Euro 2020…Football is back, Euphoria at a cost?
Where do we begin?
I’ll start by drowning in the glory of what was a fantastic football tournament, needless to say we all needed this particular competition more than we actually knew…
Yes, Football had re-emerged from a quite frankly obscure moment in time as we were all banished to our bedrooms by a Government or two, and yes football returned in a kind of dispirited version of what it represents for all of us…
it returned in screen mode.
Could anyone really and truly allude to what football and supporting your team truly meant behind the camera lens…for me its a big NO.
Yes Yes, “Football belongs to the fans” and this much used anecdote which was sprouted and flourished by the likes of Lineker and Wright over the past (i almost said few months) year or two has become a main stay.
A new interpretation of what really matters amongst the “glitz and glamour” that is Modern Football.
Like we didn’t know…
From the view of my screen I watched as player after player reeled away towards an empty stanchion…with empty seats…in empty celebration…with an empty heart.

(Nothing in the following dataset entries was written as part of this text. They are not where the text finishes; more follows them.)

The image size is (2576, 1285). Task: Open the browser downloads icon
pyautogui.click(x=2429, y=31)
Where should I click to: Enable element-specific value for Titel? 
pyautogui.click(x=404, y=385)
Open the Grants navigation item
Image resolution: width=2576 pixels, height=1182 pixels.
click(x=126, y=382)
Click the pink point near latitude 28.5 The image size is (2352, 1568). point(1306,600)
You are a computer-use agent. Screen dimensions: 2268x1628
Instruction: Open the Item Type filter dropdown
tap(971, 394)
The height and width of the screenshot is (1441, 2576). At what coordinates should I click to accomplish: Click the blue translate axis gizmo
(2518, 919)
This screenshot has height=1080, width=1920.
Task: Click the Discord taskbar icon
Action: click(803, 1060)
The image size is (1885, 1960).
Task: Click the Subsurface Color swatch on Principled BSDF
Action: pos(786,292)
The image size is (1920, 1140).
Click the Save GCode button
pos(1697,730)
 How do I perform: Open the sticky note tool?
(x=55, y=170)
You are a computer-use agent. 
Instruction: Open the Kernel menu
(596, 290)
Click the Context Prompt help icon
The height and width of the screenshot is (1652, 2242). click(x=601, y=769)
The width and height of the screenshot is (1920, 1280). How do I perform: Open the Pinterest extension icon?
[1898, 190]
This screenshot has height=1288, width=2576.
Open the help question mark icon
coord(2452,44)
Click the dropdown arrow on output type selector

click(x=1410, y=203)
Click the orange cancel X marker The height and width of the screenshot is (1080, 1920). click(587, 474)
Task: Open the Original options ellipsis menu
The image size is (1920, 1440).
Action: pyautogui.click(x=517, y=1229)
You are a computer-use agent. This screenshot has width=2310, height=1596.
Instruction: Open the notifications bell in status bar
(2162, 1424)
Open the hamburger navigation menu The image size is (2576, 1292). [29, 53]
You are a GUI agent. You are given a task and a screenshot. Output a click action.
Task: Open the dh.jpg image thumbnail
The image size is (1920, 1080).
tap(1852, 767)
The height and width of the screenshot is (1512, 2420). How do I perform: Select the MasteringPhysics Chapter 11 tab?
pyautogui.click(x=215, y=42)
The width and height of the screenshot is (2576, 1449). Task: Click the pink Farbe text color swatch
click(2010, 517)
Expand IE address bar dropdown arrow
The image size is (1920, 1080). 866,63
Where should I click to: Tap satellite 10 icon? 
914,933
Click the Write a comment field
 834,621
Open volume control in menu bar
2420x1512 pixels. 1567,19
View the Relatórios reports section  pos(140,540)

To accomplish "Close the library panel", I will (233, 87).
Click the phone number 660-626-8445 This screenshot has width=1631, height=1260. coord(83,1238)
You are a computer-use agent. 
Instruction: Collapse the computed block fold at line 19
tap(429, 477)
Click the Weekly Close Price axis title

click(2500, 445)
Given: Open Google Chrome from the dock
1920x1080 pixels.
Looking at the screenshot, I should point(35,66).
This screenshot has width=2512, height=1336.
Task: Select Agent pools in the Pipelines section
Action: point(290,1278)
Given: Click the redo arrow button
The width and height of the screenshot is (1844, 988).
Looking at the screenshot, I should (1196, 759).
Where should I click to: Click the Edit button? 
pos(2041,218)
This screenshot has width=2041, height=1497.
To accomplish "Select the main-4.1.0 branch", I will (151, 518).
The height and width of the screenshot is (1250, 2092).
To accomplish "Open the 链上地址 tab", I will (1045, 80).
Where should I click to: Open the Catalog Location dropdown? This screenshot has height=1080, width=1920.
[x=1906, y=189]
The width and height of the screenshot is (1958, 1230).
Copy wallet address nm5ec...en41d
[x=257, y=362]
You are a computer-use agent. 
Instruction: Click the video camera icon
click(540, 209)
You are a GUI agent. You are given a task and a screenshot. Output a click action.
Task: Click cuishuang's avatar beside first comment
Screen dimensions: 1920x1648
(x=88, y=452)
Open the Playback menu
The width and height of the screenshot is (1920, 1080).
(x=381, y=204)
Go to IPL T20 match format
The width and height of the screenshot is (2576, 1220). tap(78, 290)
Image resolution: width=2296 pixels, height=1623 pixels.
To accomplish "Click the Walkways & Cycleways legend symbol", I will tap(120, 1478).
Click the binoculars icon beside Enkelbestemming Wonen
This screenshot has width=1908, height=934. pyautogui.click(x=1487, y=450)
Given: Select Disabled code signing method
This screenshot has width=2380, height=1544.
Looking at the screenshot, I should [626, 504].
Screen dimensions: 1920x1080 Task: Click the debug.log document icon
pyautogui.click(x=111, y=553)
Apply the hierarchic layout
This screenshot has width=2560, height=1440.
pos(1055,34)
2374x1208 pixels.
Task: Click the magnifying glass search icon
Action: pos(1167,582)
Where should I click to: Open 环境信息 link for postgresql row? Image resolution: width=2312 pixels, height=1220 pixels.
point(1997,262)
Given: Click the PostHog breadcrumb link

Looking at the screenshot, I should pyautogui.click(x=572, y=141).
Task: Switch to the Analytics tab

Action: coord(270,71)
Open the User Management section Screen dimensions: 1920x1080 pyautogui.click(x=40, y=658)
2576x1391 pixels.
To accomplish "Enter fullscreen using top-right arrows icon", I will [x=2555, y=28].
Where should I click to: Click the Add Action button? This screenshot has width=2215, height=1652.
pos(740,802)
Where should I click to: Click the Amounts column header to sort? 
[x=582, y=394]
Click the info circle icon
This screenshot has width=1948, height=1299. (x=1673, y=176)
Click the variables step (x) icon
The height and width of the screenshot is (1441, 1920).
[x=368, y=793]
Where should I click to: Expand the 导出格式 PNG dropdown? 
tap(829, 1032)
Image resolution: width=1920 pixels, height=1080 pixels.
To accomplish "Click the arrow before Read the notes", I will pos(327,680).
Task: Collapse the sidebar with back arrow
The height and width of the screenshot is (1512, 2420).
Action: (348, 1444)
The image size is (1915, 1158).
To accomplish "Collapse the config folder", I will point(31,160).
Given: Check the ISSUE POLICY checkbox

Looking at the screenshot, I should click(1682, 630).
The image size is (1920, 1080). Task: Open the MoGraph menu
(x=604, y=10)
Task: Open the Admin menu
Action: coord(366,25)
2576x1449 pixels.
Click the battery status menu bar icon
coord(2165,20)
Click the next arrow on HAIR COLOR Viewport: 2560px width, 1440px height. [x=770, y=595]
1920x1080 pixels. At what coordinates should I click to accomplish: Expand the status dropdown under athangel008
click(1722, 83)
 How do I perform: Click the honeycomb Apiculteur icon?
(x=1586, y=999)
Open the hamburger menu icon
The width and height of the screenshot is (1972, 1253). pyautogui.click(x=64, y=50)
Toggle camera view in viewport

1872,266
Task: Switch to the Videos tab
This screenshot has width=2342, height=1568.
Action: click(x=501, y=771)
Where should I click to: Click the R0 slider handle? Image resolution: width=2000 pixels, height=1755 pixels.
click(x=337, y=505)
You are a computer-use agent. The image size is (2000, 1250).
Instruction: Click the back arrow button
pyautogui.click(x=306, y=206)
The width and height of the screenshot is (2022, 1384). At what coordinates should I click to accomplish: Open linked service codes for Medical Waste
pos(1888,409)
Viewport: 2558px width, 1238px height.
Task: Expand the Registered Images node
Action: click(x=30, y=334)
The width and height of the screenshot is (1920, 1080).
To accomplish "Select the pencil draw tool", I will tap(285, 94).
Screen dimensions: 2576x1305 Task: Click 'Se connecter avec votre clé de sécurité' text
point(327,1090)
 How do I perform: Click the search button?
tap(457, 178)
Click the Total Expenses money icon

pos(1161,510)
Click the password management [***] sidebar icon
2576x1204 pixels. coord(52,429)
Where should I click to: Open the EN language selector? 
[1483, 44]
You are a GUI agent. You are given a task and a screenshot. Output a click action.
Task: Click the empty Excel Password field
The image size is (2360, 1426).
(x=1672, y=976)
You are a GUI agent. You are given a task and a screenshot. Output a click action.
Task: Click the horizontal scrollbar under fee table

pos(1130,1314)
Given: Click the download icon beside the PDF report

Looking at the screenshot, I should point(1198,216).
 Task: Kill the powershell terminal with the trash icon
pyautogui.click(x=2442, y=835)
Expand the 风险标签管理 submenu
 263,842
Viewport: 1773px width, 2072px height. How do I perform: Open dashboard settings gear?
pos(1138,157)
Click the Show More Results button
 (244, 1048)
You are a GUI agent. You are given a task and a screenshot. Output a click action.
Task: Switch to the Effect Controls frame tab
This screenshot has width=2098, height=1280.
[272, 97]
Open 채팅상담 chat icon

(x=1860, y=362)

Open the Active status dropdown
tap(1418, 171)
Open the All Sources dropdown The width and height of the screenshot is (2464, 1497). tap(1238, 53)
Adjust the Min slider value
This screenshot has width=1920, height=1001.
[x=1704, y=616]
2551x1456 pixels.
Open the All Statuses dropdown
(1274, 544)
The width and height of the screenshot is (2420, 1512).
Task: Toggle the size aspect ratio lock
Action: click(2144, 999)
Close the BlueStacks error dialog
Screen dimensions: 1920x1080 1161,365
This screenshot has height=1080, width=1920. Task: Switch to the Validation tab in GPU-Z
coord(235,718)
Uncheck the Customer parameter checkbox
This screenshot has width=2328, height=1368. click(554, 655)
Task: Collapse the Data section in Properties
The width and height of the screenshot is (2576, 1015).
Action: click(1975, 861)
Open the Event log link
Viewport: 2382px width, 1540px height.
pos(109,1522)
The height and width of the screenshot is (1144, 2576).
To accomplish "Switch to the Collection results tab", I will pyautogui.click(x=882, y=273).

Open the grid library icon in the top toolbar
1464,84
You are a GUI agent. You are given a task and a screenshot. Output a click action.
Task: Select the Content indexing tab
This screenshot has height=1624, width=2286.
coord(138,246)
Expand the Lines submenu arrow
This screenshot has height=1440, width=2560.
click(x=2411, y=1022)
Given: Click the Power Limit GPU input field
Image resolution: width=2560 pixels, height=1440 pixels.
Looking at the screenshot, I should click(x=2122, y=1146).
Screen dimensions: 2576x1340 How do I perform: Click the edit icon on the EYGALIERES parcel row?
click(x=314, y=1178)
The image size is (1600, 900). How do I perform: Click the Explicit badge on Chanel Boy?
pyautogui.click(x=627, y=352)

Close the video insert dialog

Certainly, Football had managed to become a bore. Verdant football supporters left to close the plastic lid of their laptop and dream of the post match sanctuary that is…a public house.
In the not so distant future a band of brothers emerged from the green and pleasant hills of England, clad head to toe in Versace and riding upon rainbow coloured inflatable unicorns. The public threw roses at their feet and adored their new found exuberance as they headed into battle…this is a true story kids.
England were back at a major tournament, pubs were open, face masks were off and we all caught hold of Southgate Fever. No, this fever did not require a vaccine, just a penalty shootout that managed to sober up a whole nation in a matter of seconds. A nation thrown back into the old ways, the old feelings, the misery of not lifting a major trophy for a mere 55 years.
Go on, admit it, we could all vision Harry Kane marching that trophy around Wembley to the tune of “Sweet Caroline”…go on, admit it…good times never felt so good.
A midfield trio of Vertatti, Barella, Jorginho was just too good. Possession stats alone proved the Italians dominance in the midfield. Couple this with a vastly experienced Chiellini rallying his Legions with the “Barritus”…Azzurri were a team living up to its impressive record of not losing a football match in 33 games.
Still…we all donned the Three Lions “Its Coming Home” spectacles and prophesied to each other that history was in the making. Our young, hungry, professional England squad had a new vigour, a new look, a new confidence and we all dreamt big with rainbow coloured inflatable unicorns in the sky.
With 1966 spinning in the memory and Baddiel and Skinner ringing through our ears all roads led to Wembley Way…the Mecca of English Football…more rainbows…jubilation and a quitissential pint of English Ale…???
What followed was at very best a quagmire of a disturbed and out of control country. To this day im still not sure what i witnessed and how it is possible to sum it up in words.
Underneath the Pearl white arch of what is one of World footballs most iconic stadiums, carnage ensued. Grown balding men scampered around the concourse of Wembley Stadium, ticketless, delirious and in a kind of slow desperate, perspiring rage to gain free access to the final. They weren’t the only ones, Youth, Women, Cats and Dogs. Everyone was at it in what was a bizarre and malicious tactic of constantly bombarding every possible disabled entrance.
Yes you’ve got it…this mob targeted a weakness created to allow easier access to the stadium for supporters with disabilities. Dangerous stampedes and complete disregard for quite frankly anything continued throughout the match. Not to mention the stench and deluge of litter left behind resembling a B-Rated Zombie Apocalypse Movie.
Wembley Way will never be the same. soiled.
So the sun finally set on England’s Euro adventure and the Wembley Arch blazed the Green, White and Red of the Azzurri. The Italians triumphant and our Young Lions left to lick their wounds.
The worlds public watched on as disgraceful and disgusting keyboard warriors sprouted the most vile racist attack on Marcus Rashford, Bukayo Saka and Jordan Sancho. There is no place in the World for any level of racism but for this young squad to be attacked in this way was inconceivable and profoundly unacceptable.
The Good, The Bad and the Downright Ugly almost certainly left what is a much celebrated and loved England team with…Three Lions in the Dirt.